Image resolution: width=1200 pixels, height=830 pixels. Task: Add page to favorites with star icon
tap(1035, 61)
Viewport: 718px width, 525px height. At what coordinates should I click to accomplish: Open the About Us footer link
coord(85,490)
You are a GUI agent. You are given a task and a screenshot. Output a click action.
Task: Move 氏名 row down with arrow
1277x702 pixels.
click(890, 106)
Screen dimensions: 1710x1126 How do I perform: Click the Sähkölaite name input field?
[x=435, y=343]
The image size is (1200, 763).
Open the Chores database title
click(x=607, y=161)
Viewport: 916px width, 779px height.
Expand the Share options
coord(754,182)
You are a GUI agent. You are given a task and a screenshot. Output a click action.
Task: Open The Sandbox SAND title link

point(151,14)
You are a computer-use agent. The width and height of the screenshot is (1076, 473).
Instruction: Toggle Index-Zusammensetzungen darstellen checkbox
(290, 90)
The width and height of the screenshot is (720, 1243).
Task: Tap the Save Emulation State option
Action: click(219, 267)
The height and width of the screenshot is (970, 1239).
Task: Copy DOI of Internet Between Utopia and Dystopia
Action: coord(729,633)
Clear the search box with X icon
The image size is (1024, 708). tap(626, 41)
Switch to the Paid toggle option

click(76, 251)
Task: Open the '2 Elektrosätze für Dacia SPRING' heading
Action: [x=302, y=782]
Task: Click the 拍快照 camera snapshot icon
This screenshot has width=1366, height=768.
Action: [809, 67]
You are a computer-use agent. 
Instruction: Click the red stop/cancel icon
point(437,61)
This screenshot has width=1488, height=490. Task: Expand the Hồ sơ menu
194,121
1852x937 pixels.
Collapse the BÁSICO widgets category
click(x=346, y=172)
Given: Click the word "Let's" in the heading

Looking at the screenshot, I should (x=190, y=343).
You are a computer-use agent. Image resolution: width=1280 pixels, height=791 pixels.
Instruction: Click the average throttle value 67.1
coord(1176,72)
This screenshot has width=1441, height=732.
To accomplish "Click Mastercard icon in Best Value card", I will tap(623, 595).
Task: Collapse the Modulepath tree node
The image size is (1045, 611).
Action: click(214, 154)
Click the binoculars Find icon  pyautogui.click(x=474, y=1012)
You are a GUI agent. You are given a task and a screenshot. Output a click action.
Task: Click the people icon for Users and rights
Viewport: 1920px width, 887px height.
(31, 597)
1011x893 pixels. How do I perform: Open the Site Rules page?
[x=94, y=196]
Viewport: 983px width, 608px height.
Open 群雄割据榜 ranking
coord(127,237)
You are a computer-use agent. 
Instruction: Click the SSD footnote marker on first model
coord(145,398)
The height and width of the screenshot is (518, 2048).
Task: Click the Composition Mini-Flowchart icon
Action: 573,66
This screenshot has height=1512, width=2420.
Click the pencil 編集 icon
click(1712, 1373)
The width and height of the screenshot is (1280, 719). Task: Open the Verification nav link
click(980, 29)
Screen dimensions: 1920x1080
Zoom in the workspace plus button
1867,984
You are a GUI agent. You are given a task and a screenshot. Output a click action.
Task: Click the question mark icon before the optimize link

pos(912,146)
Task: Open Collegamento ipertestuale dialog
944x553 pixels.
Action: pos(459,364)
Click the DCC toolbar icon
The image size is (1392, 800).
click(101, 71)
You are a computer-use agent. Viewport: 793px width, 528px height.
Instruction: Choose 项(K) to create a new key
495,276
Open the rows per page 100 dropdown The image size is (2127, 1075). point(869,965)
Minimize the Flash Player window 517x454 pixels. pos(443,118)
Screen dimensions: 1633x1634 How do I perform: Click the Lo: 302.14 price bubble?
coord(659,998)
======
> TRAVAIL DEMANDÉ:
Recopiez tous les enregistrements ci-dessus ligne par ligne, sans rien y changer.

> RÉPONSE:
Image resolution: width=1200 pixels, height=830 pixels. Task: Add page to favorites with star icon
tap(1035, 61)
Viewport: 718px width, 525px height. At what coordinates should I click to accomplish: Open the About Us footer link
coord(85,490)
You are a GUI agent. You are given a task and a screenshot. Output a click action.
Task: Move 氏名 row down with arrow
1277x702 pixels.
click(890, 106)
Screen dimensions: 1710x1126 How do I perform: Click the Sähkölaite name input field?
[x=435, y=343]
The image size is (1200, 763).
Open the Chores database title
click(x=607, y=161)
Viewport: 916px width, 779px height.
Expand the Share options
coord(754,182)
You are a GUI agent. You are given a task and a screenshot. Output a click action.
Task: Open The Sandbox SAND title link

point(151,14)
You are a computer-use agent. The width and height of the screenshot is (1076, 473).
Instruction: Toggle Index-Zusammensetzungen darstellen checkbox
(290, 90)
The width and height of the screenshot is (720, 1243).
Task: Tap the Save Emulation State option
Action: click(219, 267)
The height and width of the screenshot is (970, 1239).
Task: Copy DOI of Internet Between Utopia and Dystopia
Action: coord(729,633)
Clear the search box with X icon
The image size is (1024, 708). tap(626, 41)
Switch to the Paid toggle option

click(76, 251)
Task: Open the '2 Elektrosätze für Dacia SPRING' heading
Action: [x=302, y=782]
Task: Click the 拍快照 camera snapshot icon
This screenshot has width=1366, height=768.
Action: [809, 67]
You are a computer-use agent. 
Instruction: Click the red stop/cancel icon
point(437,61)
This screenshot has width=1488, height=490. Task: Expand the Hồ sơ menu
194,121
1852x937 pixels.
Collapse the BÁSICO widgets category
click(x=346, y=172)
Given: Click the word "Let's" in the heading

Looking at the screenshot, I should (x=190, y=343).
You are a computer-use agent. Image resolution: width=1280 pixels, height=791 pixels.
Instruction: Click the average throttle value 67.1
coord(1176,72)
This screenshot has width=1441, height=732.
To accomplish "Click Mastercard icon in Best Value card", I will tap(623, 595).
Task: Collapse the Modulepath tree node
The image size is (1045, 611).
Action: click(214, 154)
Click the binoculars Find icon  pyautogui.click(x=474, y=1012)
You are a GUI agent. You are given a task and a screenshot. Output a click action.
Task: Click the people icon for Users and rights
Viewport: 1920px width, 887px height.
(31, 597)
1011x893 pixels. How do I perform: Open the Site Rules page?
[x=94, y=196]
Viewport: 983px width, 608px height.
Open 群雄割据榜 ranking
coord(127,237)
You are a computer-use agent. 
Instruction: Click the SSD footnote marker on first model
coord(145,398)
The height and width of the screenshot is (518, 2048).
Task: Click the Composition Mini-Flowchart icon
Action: 573,66
This screenshot has height=1512, width=2420.
Click the pencil 編集 icon
click(1712, 1373)
The width and height of the screenshot is (1280, 719). Task: Open the Verification nav link
click(980, 29)
Screen dimensions: 1920x1080
Zoom in the workspace plus button
1867,984
You are a GUI agent. You are given a task and a screenshot. Output a click action.
Task: Click the question mark icon before the optimize link

pos(912,146)
Task: Open Collegamento ipertestuale dialog
944x553 pixels.
Action: pos(459,364)
Click the DCC toolbar icon
The image size is (1392, 800).
click(101, 71)
You are a computer-use agent. Viewport: 793px width, 528px height.
Instruction: Choose 项(K) to create a new key
495,276
Open the rows per page 100 dropdown The image size is (2127, 1075). point(869,965)
Minimize the Flash Player window 517x454 pixels. pos(443,118)
Screen dimensions: 1633x1634 How do I perform: Click the Lo: 302.14 price bubble?
coord(659,998)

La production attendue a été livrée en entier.